Required work: Leave out pictures; repeat exactly the lines from the "Image resolution: width=1400" line through the last of the data below.

### Dataset entries

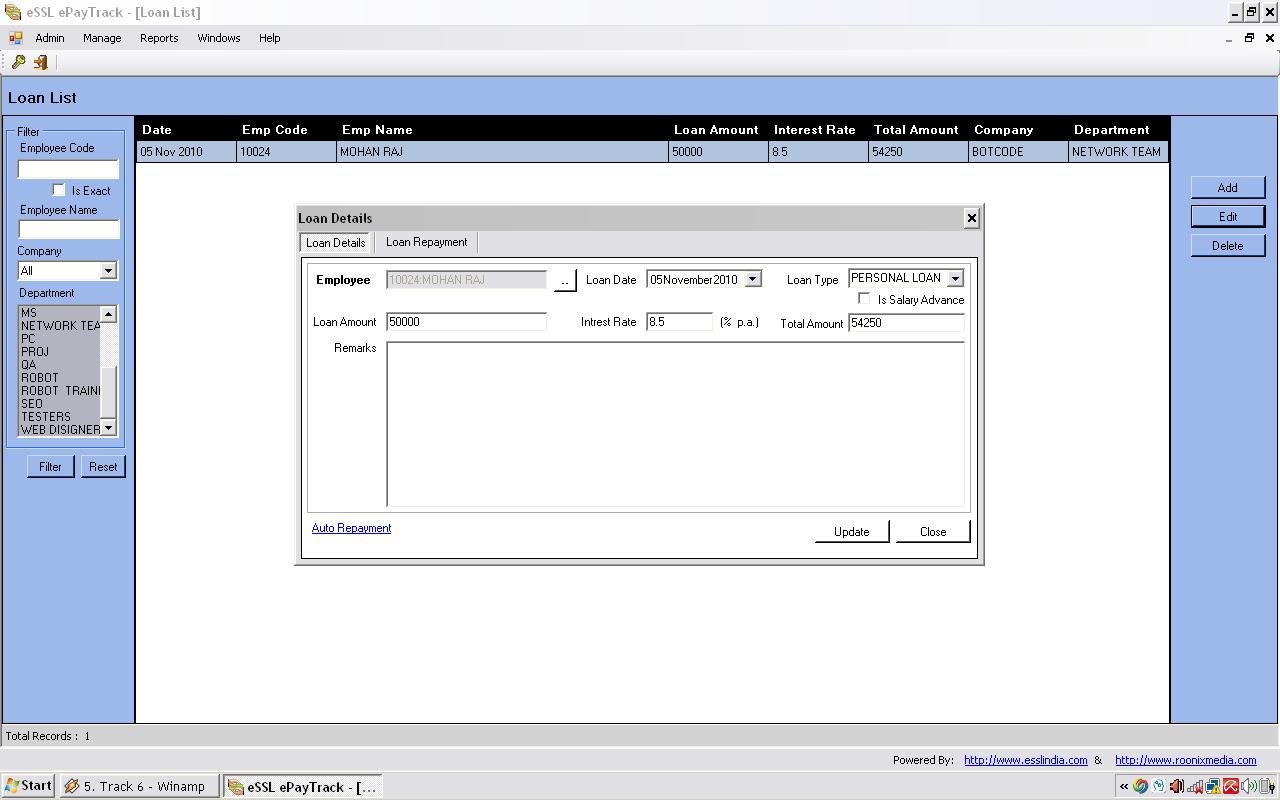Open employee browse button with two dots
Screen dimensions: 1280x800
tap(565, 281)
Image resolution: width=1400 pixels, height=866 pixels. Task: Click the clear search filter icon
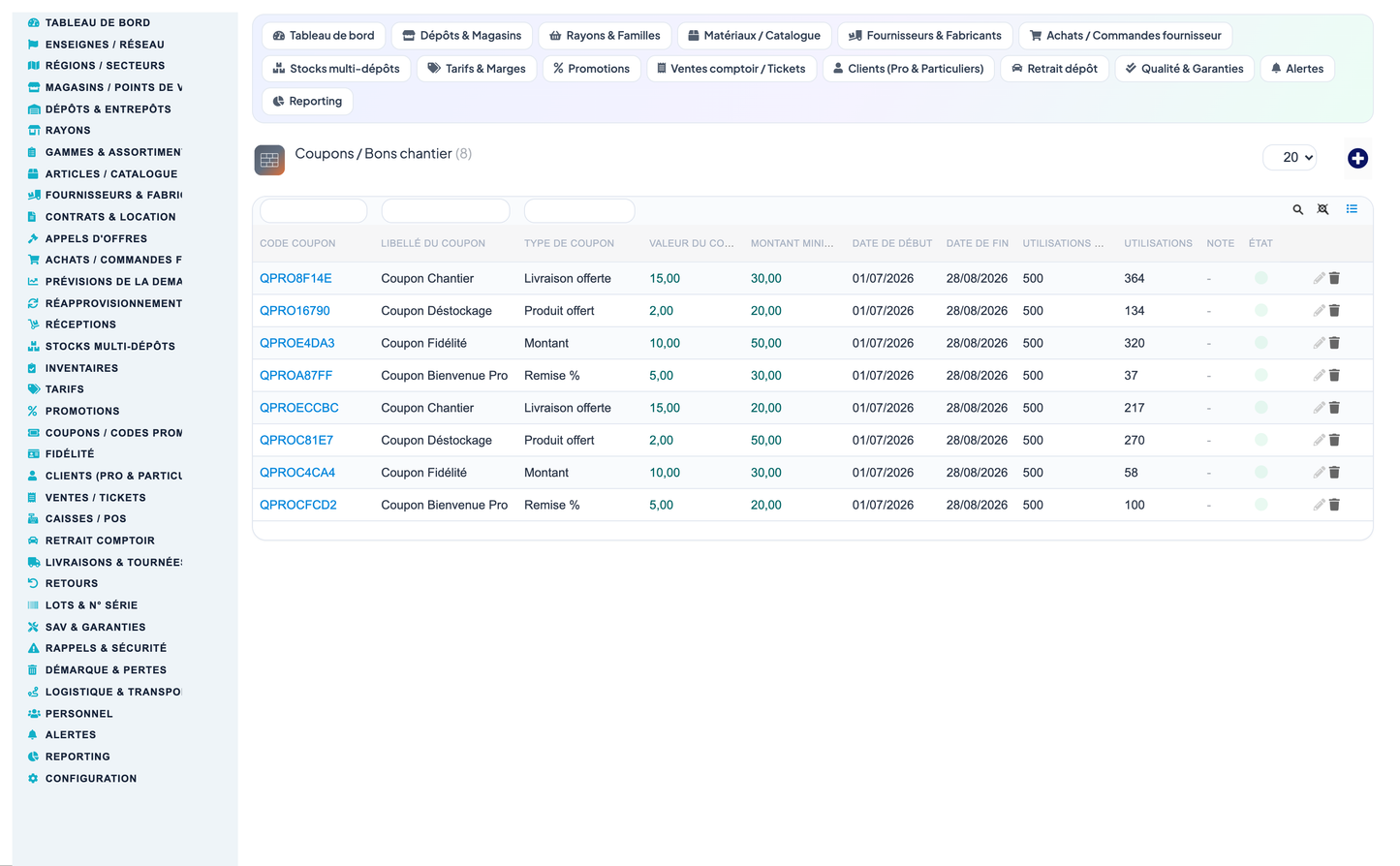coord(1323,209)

######

Result below:
Image resolution: width=1400 pixels, height=866 pixels. Task: Click the clear search filter icon
coord(1323,209)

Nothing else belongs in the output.